Remembering Sirajunnisa, a child shot dead by Kerala police during Ayodhya movement
In this series, we travel back to the turbulent 1990s to see what impact the Ram Janmabhoomi movement had on south India. We found that Karnataka was as enthusiastic then as it is now about militant Hindutva. But the other states in the region weren’t entirely immune to the flames of hate.

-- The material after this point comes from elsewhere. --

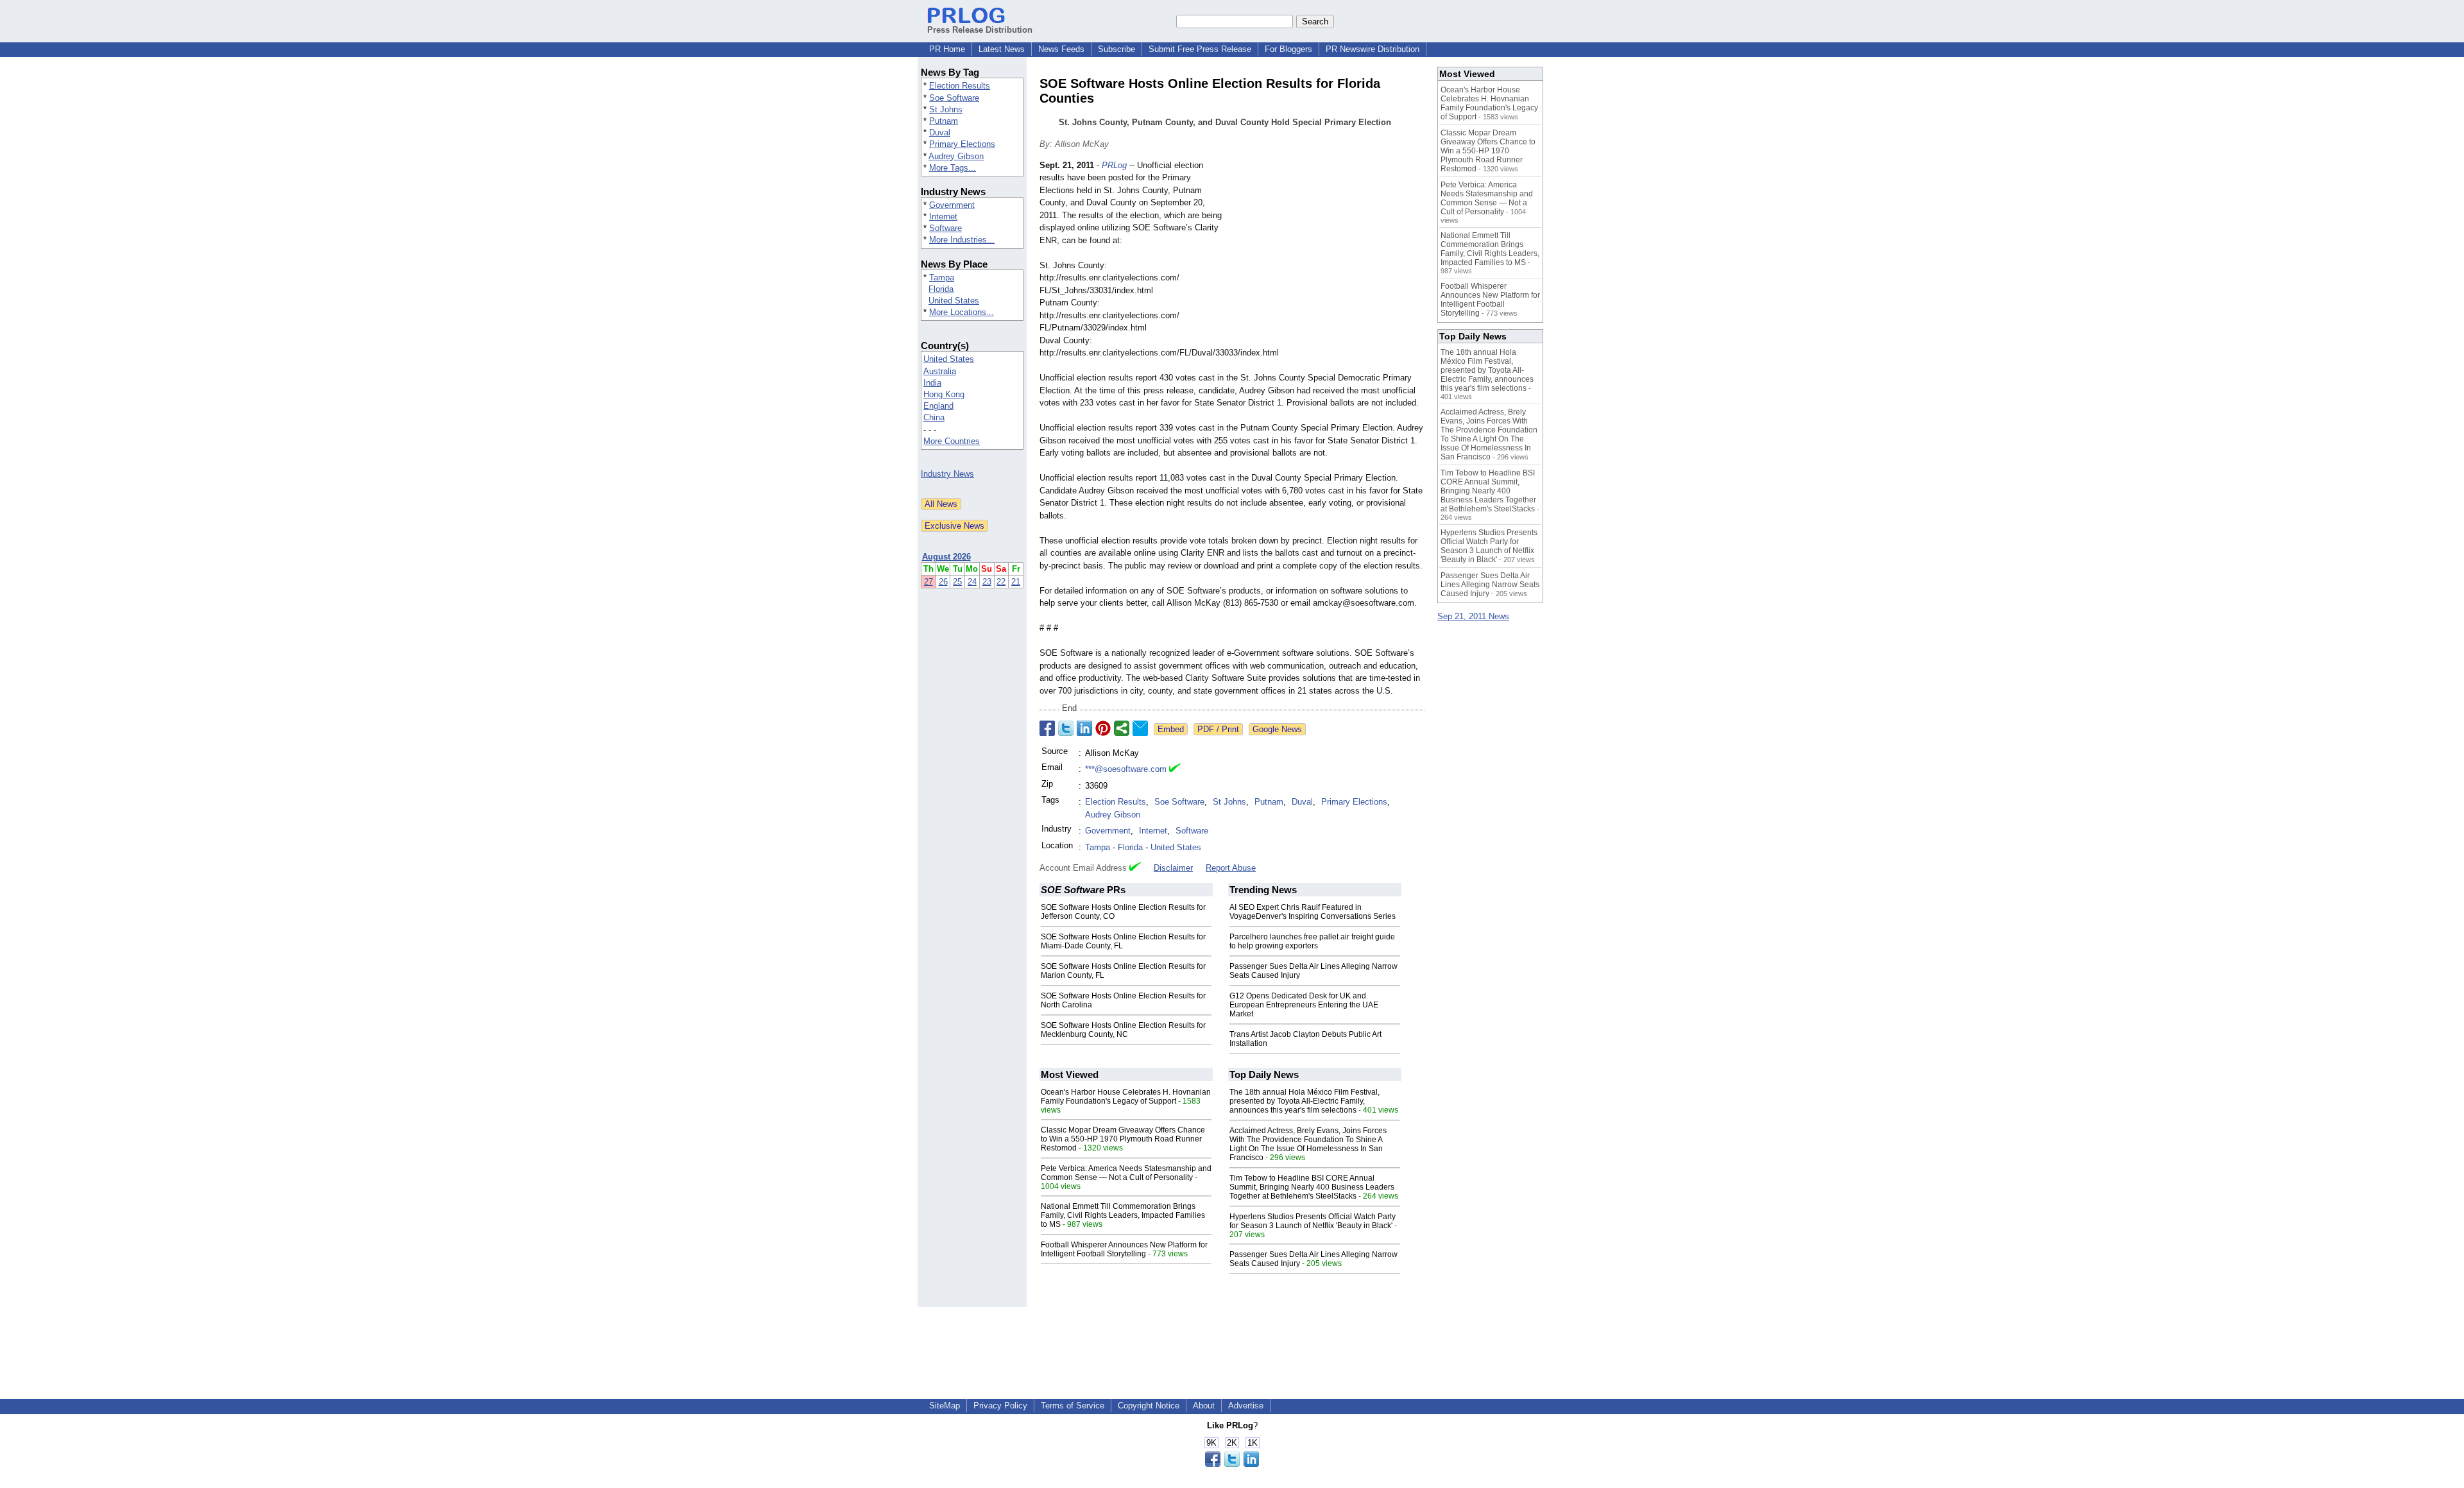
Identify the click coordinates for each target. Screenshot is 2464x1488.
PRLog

There are not many in Kerala who remember the horrors that went down in the Pudupalli Theruvu of Palakkad on December 15, 1991, but Sulaiman recalls them like it was yesterday. “How can I not?” he asks. “The image of my little niece who lay dead in my arms will never leave my mind.” Sirajunnisa, an unsuspecting 11-year-old who was playing with her cousin in the front yard of her house, was shot dead by the Kerala Police that day, allegedly after a senior police officer made a barbaric call for “Muslim dead bodies” via the police radio. In a desperate coverup, the police alleged in the FIR that the 11-year-old girl was leading a mob of 300 people to attack a Brahmin settlement nearby. It was a turbulent time for Palakkad, with the Bharatiya Janata Party (BJP)’s political campaign for the ‘Ram Janmabhoomi’ movement reaching a fever pitch.